TASK DIRECTIONS: All of the entries must be reproduced exactly, with no images carried over.
[[ SUPPLIED RECORDS, beginning ]]
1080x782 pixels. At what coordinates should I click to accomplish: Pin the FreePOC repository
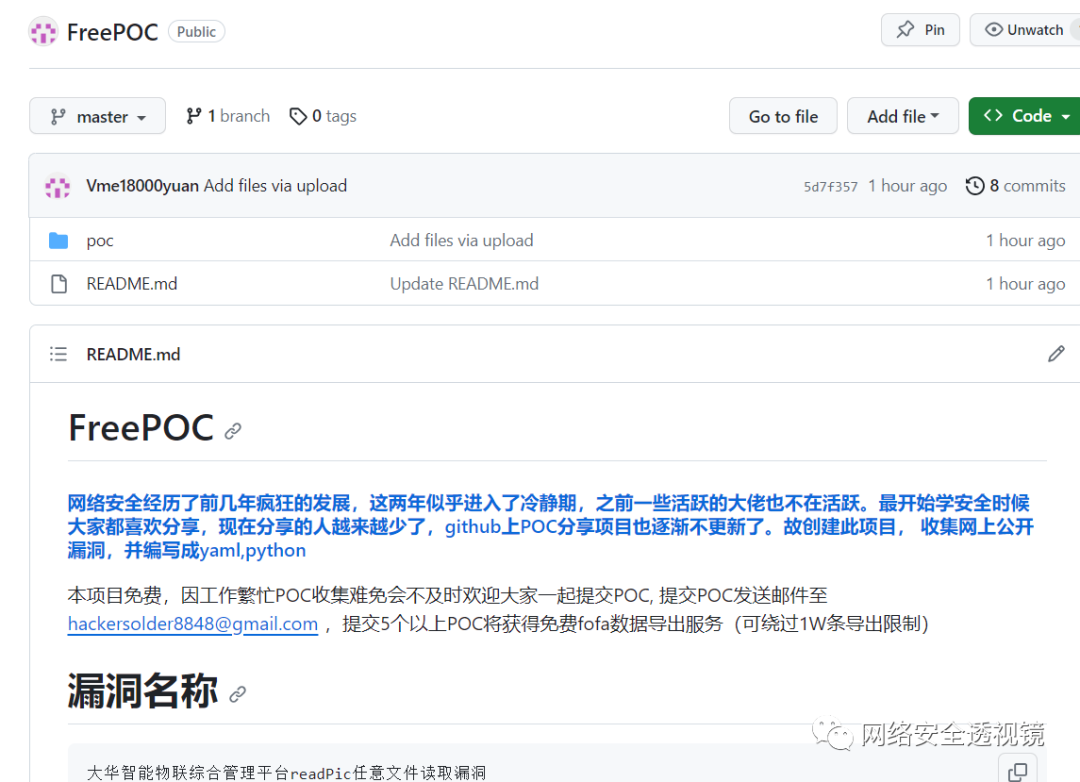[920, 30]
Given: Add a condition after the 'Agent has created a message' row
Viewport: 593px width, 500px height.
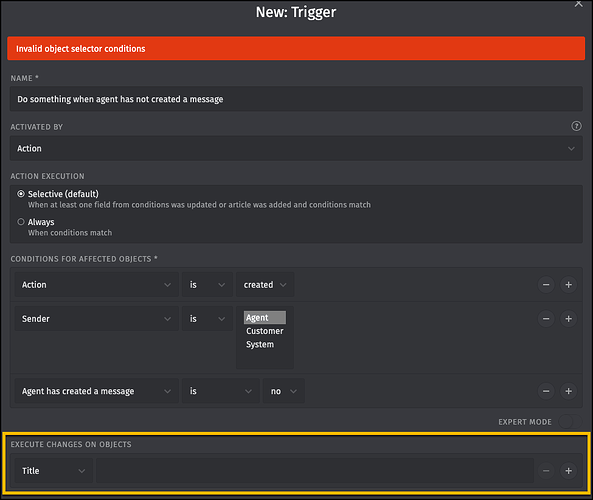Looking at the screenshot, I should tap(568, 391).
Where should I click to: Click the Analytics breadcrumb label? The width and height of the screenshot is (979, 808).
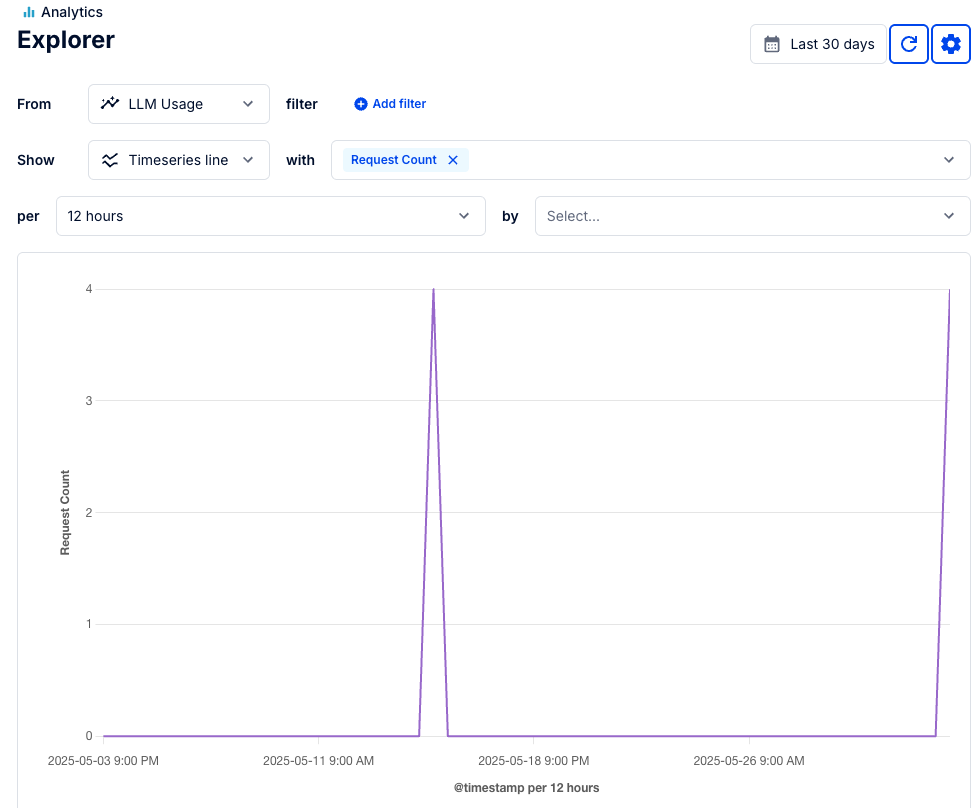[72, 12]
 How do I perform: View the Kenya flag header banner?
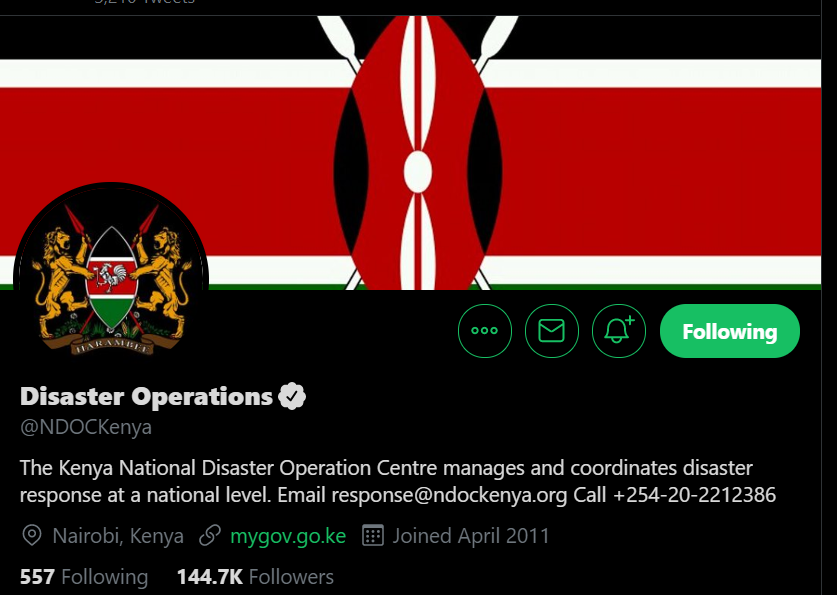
[[ SUPPLIED RECORDS, end ]]
REPLY:
1080x782 pixels. At what coordinates should I click to accomplish: Pin the FreePOC repository
[920, 30]
Given: Add a condition after the 'Agent has created a message' row
Viewport: 593px width, 500px height.
Looking at the screenshot, I should tap(568, 391).
Where should I click to: Click the Analytics breadcrumb label? The width and height of the screenshot is (979, 808).
[72, 12]
 How do I perform: View the Kenya flag header banner?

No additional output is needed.